Minor Etiquette Points
- Inform your teen before jumping on and explain you are doing it to communicate . . . and get the kickin’ filters. My youngest daughter usually blocks me from viewing her story . . . and I’m okay with that. If she wants to send goofy things to her friends (don’t worry, we have the sexting/bullying/strangerdanger talk about ever 52 hours), I don’t have to be a part of it. I liken it to the way I would have felt if my parents listened on the extension to my teenage phone conversations. (Could there be a more 80s sentence than that?)
On the flip side, she is the only one I have a “Snapstreak” with. Once you and a friend have Snapped each other (not Chatted) within 24 hours for more than one consecutive day, you start a “streak” . . . and the pressure builds not to break it. I broke our last one and I’m still hearing about it.
- You don’t have to respond to pictures by sending a Chat. One of the reasons often cited for teens’ love of the app is that it reduces the pressure for feedback in terms of “likes” and comments.
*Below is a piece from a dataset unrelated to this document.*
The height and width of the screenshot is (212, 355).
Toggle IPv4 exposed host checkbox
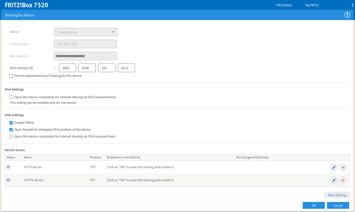click(x=11, y=97)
When sending pictures and videos, teens don’t have to worry about whether their “like count” will indicate their level of popularity like it does on Instagram.
With that being said, my friend, the profoundly talented, outrageously hilarious Rebecca from Frugalista Blog sent me this Chat when I was posting all those Snaps on My Story as examples.
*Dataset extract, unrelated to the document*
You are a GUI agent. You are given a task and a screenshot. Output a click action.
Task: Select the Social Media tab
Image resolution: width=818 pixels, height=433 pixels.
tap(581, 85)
Chats like these are ALWAYS welcome, no matter what any whipper-snapper says. Just know that the pressure is off because people don’t expect you to respond.
- If you do need to respond to the under-20 set, they will probably expect a Snap back. Either just take a random (often blurry) picture of the floor or wall, and caption your response on it or you can take a selfie of your expression.
This is not everything by far, but I hope it helps. The biggest takeaway is that if you have teens, you are missing out on a huge way to connect if you are not on Snapchat with them. Also, don’t be afraid to swipe and tap around on the app. You never know what you’ll unlock.